> EXERCISE REQUIREMENTS
**a)** Answer these questions from the text about Bangkok, each in a few words:
(i) Where did the narrator wash up after running from the police?
(ii) Since leaving which country had the narrator not smoked weed?
(iii) What general going rate for a fine does the text give?
**b)** Translate this sentence from the text about Bangkok into Spanish: "I usually took my weed over land border crossings but Thailand being Thailand I was warned against it."

━━━━━ TEXT UNDER STUDY

There are a number of surreal moments that have come and gone in my life; running away from the police with a blood covered face through the streets and alleys of Bangkok was most definitely one of them. I washed up in the washroom of some sketchy bar, covered in concrete and indiscriminate stains, it was truly a fight club moment. I made my way back to my hostel, woke up Laura to brag about what my drunken, dumb ass thought was a daring escape and crashed.

Waking up I had resolved to watch my behaviour for the rest of the short time I would be spending in the city, fuck jail. There was however a familiar problem I had to deal with, I hadn’t smoked weed since leaving Cambodia. I usually took my weed over land border crossings but Thailand being Thailand I was warned against it. The warning turned out to be bullshit and now I was out and bored. There was no asking Tuk Tuk drivers, they’ll sell it to you and just as quickly tip off the cops for pay and when they pick you up, they squeeze you for every penny. When you get snagged in Bangkok, the cops will look for a bribe, the “officials” at the station will look for a bribe, you may find yourself out thousands of dollars and after all that you’ll still end up in front of a judge who may very well be in the wrong mood and give you two years of jail time for a few grams. The general going rate for a fine seems to be 50 000 Bach (1 578$ USD), along with deportation and a ban on entering the country but this is only for the lucky ones. Of course none of this entered into the internal debate in my head, it went more like, weed is good, fuck the cops.

━━━━━━━━━━
━━━━━ RECORDED DATA

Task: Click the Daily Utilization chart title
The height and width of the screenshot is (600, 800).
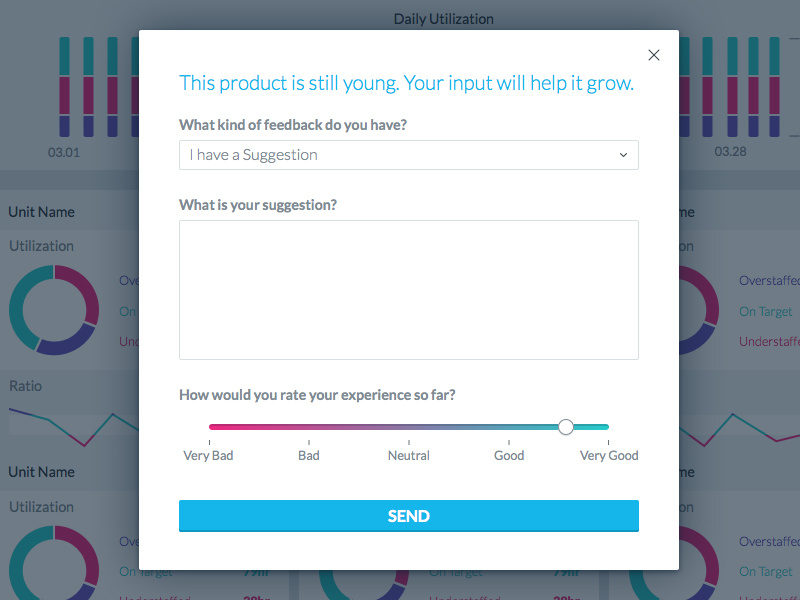Action: click(x=443, y=19)
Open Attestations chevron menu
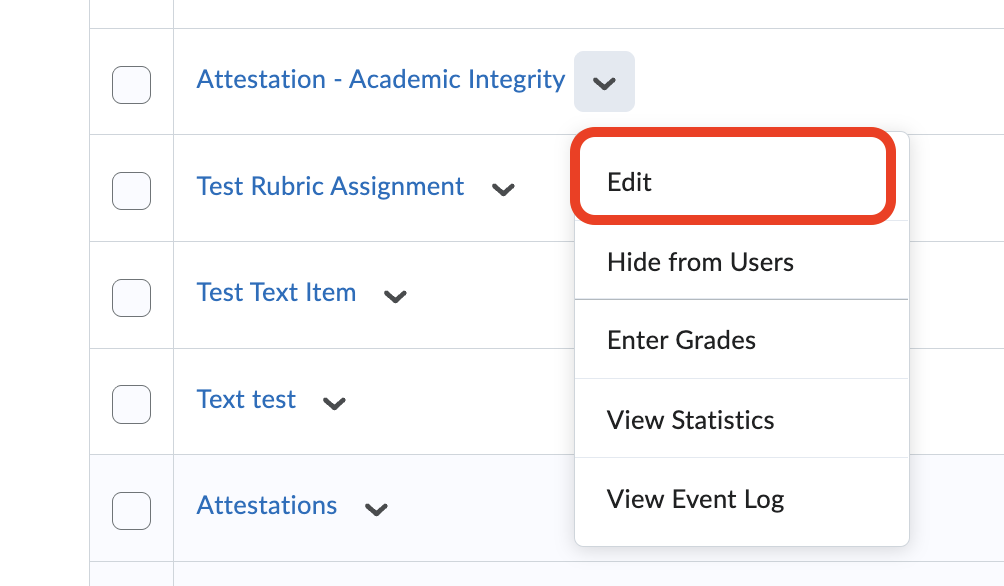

━━━━━━━━━━

> ACTIVITY ANSWERS
**a)**
(i) In the washroom of some sketchy bar.
(ii) Cambodia.
(iii) 50 000 Bach (1 578$ USD).

**b)** Normalmente llevaba mi hierba al cruzar fronteras terrestres, pero, siendo Tailandia como es, me advirtieron que no lo hiciera.